PASSAGE SHOWN

(begin)

Section 2 – Eligibility

                        

(a) An individual shall be eligible for membership in the Academy who meets the criteria as reviewed by the Membership Committee and approved by the Executive Committee.

 

(b) Membership in the Academy shall become effective upon receipt of a properly completed application form and receipt of the specified dues and fees.

  

ARTICLE  IV – MEETINGS

Section 1 – Annual Meeting

            There shall be an annual meeting of the Membership of the Academy (the “Annual Meeting”) at a time and place designated by the Board of Trustees.  The Secretary of the Academy shall publish in a newsletter or send a notice of the Annual Meeting to members of the Academy by regular mail, posted not less than ten (10) days nor more than fifty (50) days prior to the proposed meeting.

Section 2 – Meetings of the Board of Trustees/Quorum/Notice

            The Board of Trustees of the Academy shall meet not less than once a year, at the time of the Annual Meeting of the Academy other meetings may be called by the President or upon the petition of six (6) members of the Board and shall take place subsequent to receipt of formal notice from the Secretary.  Meetings of the Board may be held in person or by telephone conference call.  The Board of Trustees may conduct business by mail between its meetings.  A majority of Board members then in office shall constitute a quorum.  The Executive Trustee shall give notice by telephone, facsimile or electronic mail with acknowledged receipt, telegraph, personal delivery, independent delivery service or regular mail (“Notice”) to the Trustees of the time, place and purpose of each meeting not less than twenty (20) days prior to such meeting.  The President, in consultation with the Executive Trustee, will determine the regular agenda for all Board meetings subject to approval of the Executive Committee.

Section 3 – Special Meetings

           Special meetings of the membership of the Academy may be called by the President or Board of Trustees at any time and may be called upon written request to the Board of Trustees by a quorum of the active members of the Academy.  Notice of such special meetings shall have been given to all members of the Academy not less than ten (10) days nor more than fifty (50) days prior to the time of the meeting.  Ten (10) percent of the membership of fifty (50) members, whichever is less, shall constitute a quorum for special meetings.

(end)

GOAL A
Reproduce the records from the line containing "Locate an element" through the end of the records, swapping "Identify" for "Find" and keeping everything else the same.

(Source records)
(begin)

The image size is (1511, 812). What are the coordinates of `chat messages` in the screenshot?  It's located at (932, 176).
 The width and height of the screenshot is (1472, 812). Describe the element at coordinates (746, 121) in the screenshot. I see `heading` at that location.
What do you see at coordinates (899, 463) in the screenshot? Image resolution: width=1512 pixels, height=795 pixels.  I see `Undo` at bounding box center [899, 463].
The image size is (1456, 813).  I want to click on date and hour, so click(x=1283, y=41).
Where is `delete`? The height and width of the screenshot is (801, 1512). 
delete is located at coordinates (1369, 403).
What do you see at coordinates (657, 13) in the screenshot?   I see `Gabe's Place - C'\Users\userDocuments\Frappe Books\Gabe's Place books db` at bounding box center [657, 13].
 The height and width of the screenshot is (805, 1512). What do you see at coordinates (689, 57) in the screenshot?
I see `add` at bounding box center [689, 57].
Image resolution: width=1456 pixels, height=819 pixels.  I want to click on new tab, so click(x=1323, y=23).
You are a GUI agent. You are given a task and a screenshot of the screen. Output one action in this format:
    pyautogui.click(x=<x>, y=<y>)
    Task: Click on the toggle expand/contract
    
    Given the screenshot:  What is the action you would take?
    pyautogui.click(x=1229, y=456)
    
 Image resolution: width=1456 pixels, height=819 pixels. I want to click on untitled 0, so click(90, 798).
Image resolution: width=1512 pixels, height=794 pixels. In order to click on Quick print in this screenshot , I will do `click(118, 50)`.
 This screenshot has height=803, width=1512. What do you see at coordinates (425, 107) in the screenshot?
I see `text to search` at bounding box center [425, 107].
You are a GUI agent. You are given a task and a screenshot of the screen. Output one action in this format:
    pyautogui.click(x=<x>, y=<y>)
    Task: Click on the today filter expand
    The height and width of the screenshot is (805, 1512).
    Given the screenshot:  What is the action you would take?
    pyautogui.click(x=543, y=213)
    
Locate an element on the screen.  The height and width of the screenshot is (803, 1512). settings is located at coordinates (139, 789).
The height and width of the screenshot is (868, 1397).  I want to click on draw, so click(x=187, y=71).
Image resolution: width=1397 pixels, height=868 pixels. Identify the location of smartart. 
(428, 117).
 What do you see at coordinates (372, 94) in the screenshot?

(end)

GOAL B
According to the Academy bylaws excerpt, what constitutes a quorum of the Board of Trustees?

OUTPUT A
Locate an element on the screen.  The height and width of the screenshot is (803, 1512). settings is located at coordinates (139, 789).
The height and width of the screenshot is (868, 1397).  I want to click on draw, so click(x=187, y=71).
Image resolution: width=1397 pixels, height=868 pixels. Find the location of smartart. 
(428, 117).
 What do you see at coordinates (372, 94) in the screenshot?

OUTPUT B
A majority of Board members then in office.